For revenue-generating startups: Monthly or quarterly revenue data for the last twelve months, gross margin breakdown by product or service line, key operational metrics relevant to your sector (ARR and churn for SaaS, GMV and take rate for marketplaces, DAU/MAU for consumer apps), and a three to five year financial projection if available, or we build one as part of the engagement. Learn more about our financial modelling service.
For ESOP pricing: The proposed ESOP scheme document or a description of the scheme including the total option pool, exercise price you are considering, vesting schedule, and the grant date. Learn more about our ESOP design and management service.
Timeline and cost
Timeline: Five to seven working days from receipt of complete inputs. Complex cases, startups with multiple instrument classes, foreign holding structures, or significant historical transactions requiring reconciliation, may take eight to ten working days. We confirm the expected timeline before beginning work.
Cost: Valuation reports prepared by
Advisorate range from ₹15,000 to ₹50,000 depending on the complexity of the business model, the stage of the company, the methodology required, and whether a financial model needs to be built as part of the engagement. Pre-revenue startups using the Scorecard and Berkus methods are at the lower end of this range. Growth-stage companies requiring a full DCF, Comparable Company analysis, and sensitivity modelling are at the higher end.
We provide a fixed-fee quote before beginning work, no surprises. Government fees, RBI filing fees, and any third-party costs are separate and are not included in our professional fee. Contact us for a specific quote.
How our valuation service works with our other fundraising services
A valuation report does not exist in isolation, it is one document in a broader fundraising documentation package, and its quality depends on the quality of the other documents it is connected to.
The valuation's DCF methodology is driven by financial projections. If your financial projections are weak, inconsistent, or not built on clearly stated assumptions, the DCF valuation will reflect that, and an experienced investor will notice. This is why Advisorate prepares the valuation and the financial model together as a single integrated engagement wherever possible, not as two separate exercises by two separate people.

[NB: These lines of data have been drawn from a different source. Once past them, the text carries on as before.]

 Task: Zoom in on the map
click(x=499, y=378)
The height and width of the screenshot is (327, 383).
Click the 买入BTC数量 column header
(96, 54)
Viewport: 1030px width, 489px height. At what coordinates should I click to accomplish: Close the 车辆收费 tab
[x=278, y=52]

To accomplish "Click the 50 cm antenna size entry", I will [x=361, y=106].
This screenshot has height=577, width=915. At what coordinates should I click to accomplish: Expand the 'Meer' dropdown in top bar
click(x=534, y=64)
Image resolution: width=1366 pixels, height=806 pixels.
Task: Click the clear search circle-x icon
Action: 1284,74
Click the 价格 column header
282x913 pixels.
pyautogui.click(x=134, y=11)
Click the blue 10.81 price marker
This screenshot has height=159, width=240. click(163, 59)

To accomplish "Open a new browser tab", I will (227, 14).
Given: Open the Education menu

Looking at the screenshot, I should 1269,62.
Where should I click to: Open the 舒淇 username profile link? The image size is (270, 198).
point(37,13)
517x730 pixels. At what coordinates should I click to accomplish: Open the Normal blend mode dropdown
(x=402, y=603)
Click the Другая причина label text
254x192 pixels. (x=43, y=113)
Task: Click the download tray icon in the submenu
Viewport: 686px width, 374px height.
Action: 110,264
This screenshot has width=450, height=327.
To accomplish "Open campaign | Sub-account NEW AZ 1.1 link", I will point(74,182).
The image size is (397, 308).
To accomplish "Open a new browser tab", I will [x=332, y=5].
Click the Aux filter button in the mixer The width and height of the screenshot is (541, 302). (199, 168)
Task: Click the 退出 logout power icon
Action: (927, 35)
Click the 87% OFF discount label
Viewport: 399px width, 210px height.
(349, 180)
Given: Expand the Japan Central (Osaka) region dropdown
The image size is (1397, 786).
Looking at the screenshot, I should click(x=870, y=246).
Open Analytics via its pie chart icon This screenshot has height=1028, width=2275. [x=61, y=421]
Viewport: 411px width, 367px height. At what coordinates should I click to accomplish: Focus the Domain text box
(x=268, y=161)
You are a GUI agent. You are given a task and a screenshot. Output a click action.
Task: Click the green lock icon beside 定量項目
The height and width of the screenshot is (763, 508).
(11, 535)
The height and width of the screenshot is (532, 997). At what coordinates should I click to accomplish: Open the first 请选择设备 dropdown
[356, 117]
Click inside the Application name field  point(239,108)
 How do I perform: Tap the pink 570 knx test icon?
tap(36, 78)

The valuation's per-share FMV conclusion then feeds directly into your pitch deck, specifically the financial summary slide and the ask slide, ensuring the numbers in your deck are consistent with the numbers in your valuation report. The valuation conclusion also feeds into your cap table, showing the post-money valuation and ownership split at the proposed round size.
After the round closes, the valuation report is referenced in the SHA and SSA documentation as the basis for the share price, and the allotment is filed with MCA and RBI (for foreign rounds) through our post-round compliance support. One team handles all of this end to end, no handoff between a valuation provider and a legal team working from different numbers.